[[ Raw data open ]]
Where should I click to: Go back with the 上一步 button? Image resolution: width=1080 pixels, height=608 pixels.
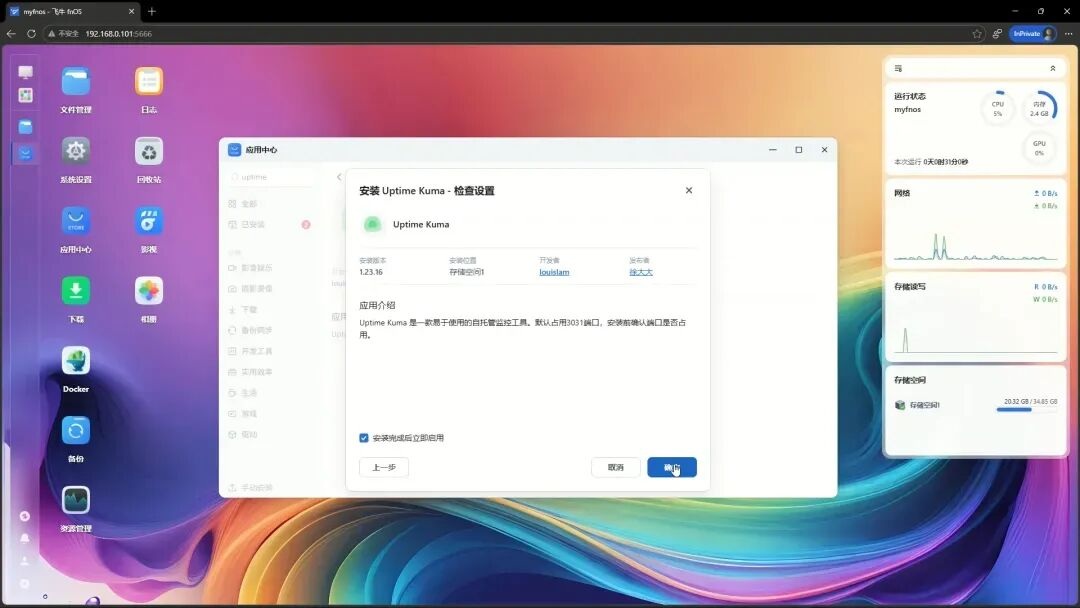coord(384,467)
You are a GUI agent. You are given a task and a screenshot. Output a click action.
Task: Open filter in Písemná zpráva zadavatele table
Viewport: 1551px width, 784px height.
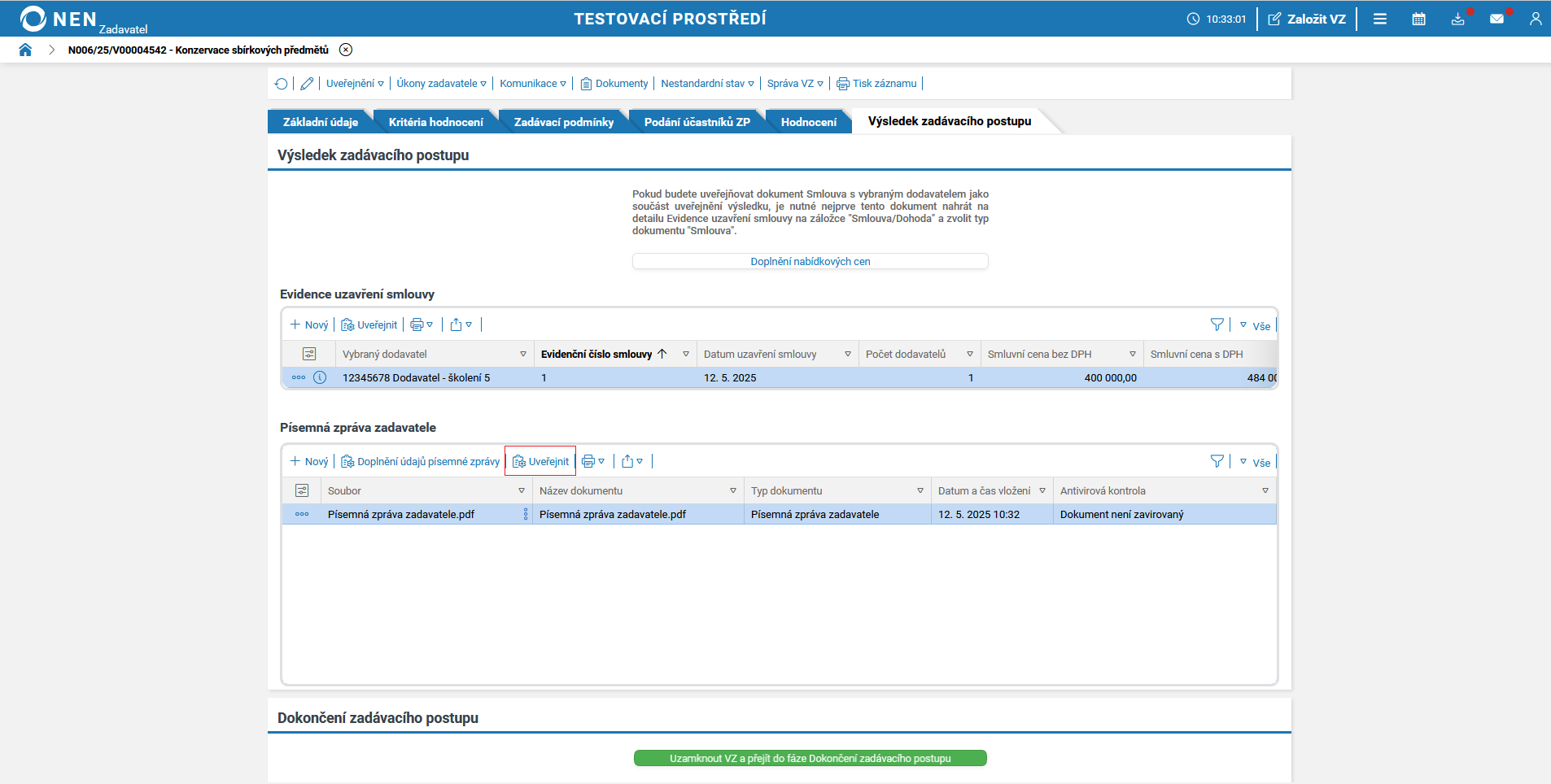(1217, 461)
[[ Raw data closed ]]
### Problem to solve:
When you reach the line containing "You are a GUI" in the records above, write out that line and every line after it through the end, exactly, but omit the pictures.

### Result below:
You are a GUI agent. You are given a task and a screenshot. Output a click action.
Task: Open filter in Písemná zpráva zadavatele table
Viewport: 1551px width, 784px height.
(1217, 461)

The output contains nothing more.